Le macro-économiste, également activiste de la société civile, qui maîtrise à merveille l’équation symbiotique entre Eau et Energie solaire, se dit perplexe face à ce recours inconsidéré au fossile non conventionnel, alors que le monde prépare sa mue vers les énergies propres et durables.

Il évoque d’autres alternatives à la portée des pays de “la ceinture solaire” de la région MENA, beaucoup plus écologiques et moins coûteuses, pour régler le problème du déficit énergétique ainsi que celui de “la détresse hydrique” endémique sévissant en Tunisie depuis des lustres ! Interview.

Comment voyez-vous cette décision d’investir 2 milliards dans cette étude d’opportunité pour extraire le gaz de schiste?

Mohamed Cheikhalifa: C’est un choix, le moins qu’on puisse dire, inapproprié, alors que la Tunisie dispose d’un rayonnement solaire de l’ordre de 2000 kWh/an/m², qui ne demandent qu’à être collectés, pour servir à redynamiser une économie exsangue !
De prime abord, il faut savoir une chose: l’énergie fossile est inefficace, à titre d’exemple pour produire de l’électricité il faut user d’au moins 3 unités d’énergie primaire pour obtenir la même unité d’énergie électrique !

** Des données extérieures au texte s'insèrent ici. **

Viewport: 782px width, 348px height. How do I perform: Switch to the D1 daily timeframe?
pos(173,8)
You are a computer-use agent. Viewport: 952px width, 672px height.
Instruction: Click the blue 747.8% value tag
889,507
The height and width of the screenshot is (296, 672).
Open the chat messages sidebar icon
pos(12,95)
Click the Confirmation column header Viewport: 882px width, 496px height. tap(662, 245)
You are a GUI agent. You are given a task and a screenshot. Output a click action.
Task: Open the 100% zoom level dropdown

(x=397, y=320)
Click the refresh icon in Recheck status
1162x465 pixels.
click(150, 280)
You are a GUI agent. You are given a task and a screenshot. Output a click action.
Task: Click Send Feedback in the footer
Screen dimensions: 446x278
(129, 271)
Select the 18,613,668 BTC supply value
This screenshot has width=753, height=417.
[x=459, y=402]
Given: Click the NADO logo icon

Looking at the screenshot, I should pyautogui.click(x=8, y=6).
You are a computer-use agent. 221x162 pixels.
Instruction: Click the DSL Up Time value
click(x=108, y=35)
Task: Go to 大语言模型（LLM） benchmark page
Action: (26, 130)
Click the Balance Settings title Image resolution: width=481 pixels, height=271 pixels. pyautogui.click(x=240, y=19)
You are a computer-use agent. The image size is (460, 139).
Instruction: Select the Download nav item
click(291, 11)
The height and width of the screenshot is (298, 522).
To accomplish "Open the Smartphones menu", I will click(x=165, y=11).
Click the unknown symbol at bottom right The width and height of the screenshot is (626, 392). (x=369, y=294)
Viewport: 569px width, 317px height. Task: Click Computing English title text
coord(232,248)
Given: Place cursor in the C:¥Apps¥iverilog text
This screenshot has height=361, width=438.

Le reste part renflouer les Gaz à Effet de Serre asphyxiant la terre et qui ne cessent de nous polluer la vie : une TEP (tonne équivalent pétrole) génère ainsi 3,2 tonnes équivalent CO2 !

Pour le secteur du transport par exemple, quand vous chargez votre voiture de carburant, seul 25% de la quantité sert à mouvoir la roue. Quant à la voiture électrique, c’est 90% de l’énergie qui assure cette mobilité.

Notre potentiel d’énergie solaire, durable et renouvelable, est de l’ordre de 5 000 TWh/an, pour une consommation électrique, distribué par la STEG, pour 2016, de 15 TWh ! Autant dire un gisement inépuisable.

L’énergie primaire consommée par notre économie peut être facilement remplacée par l’énergie électrique produite par le solaire, le reste est exportable vers les pays de la rive nord de la Méditerranée, dont les besoins énergétiques sont considérables.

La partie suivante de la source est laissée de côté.